**Task brief:** Update the records from the line containing "Select the Nợ phải trả row label" down to the line containing "The image size is (675, 481)." by replacing "row label" with "column header", leaving everything else unchanged. Return only those lines.

**Supplied material:**
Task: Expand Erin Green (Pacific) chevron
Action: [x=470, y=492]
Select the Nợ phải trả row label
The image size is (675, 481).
---
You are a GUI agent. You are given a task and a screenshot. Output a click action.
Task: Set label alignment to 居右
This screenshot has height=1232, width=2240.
...
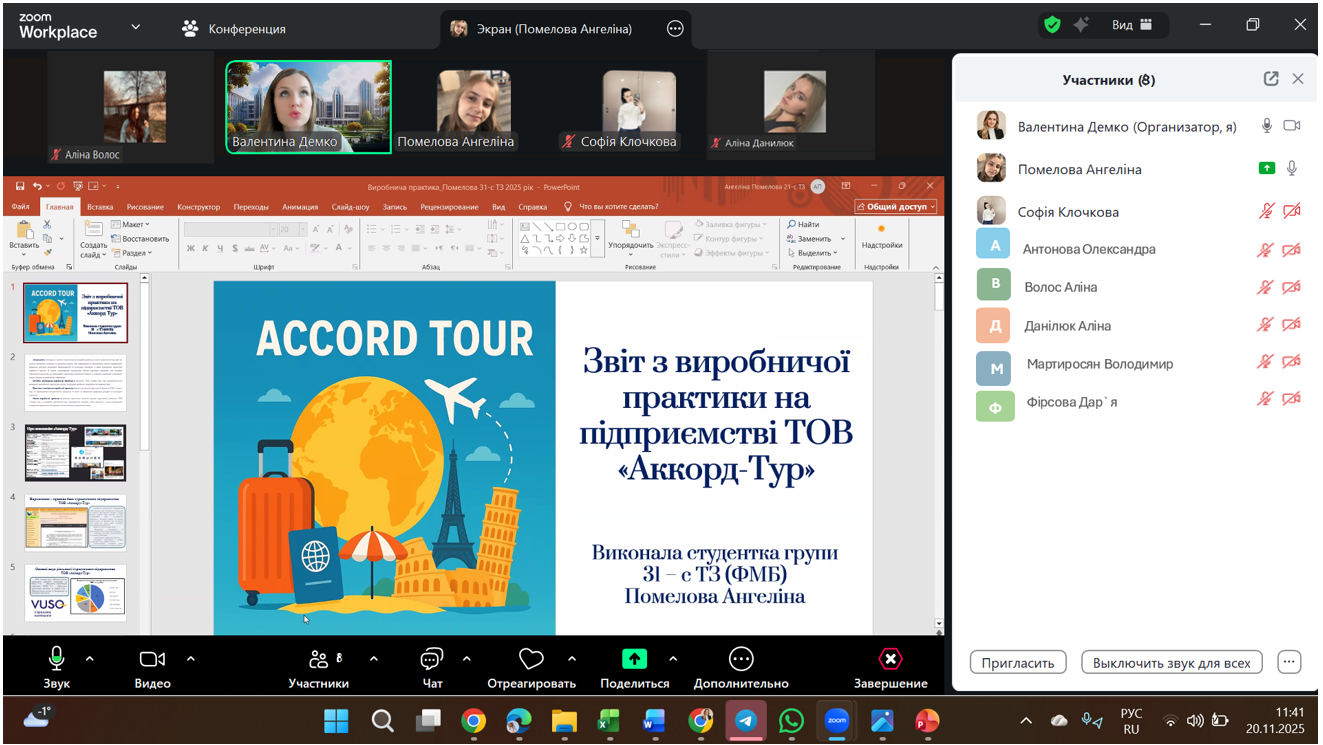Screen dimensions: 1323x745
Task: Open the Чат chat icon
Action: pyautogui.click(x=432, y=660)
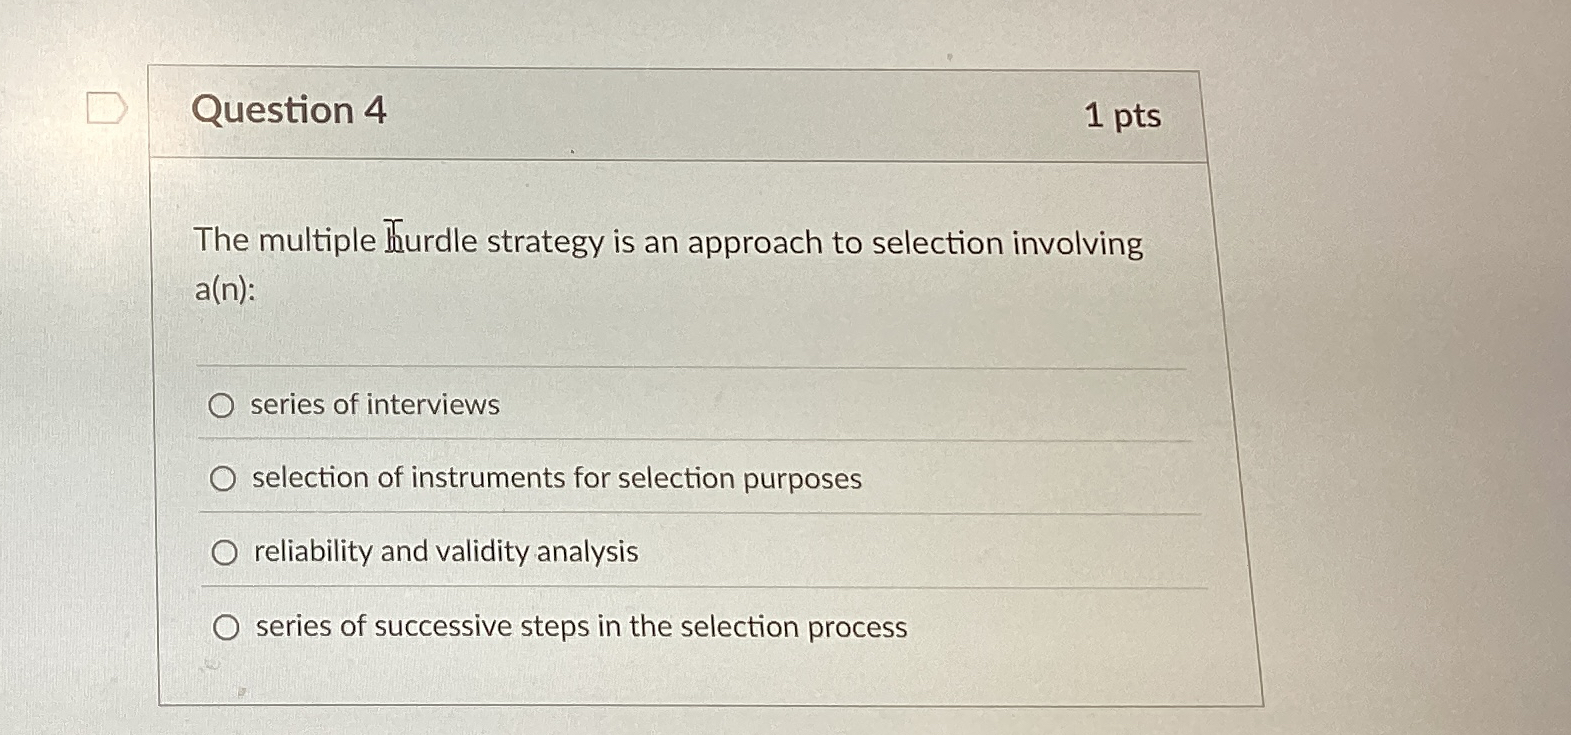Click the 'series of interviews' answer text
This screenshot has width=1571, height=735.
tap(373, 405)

**Exercise response:**
Select the Nợ phải trả column header
The image size is (675, 481).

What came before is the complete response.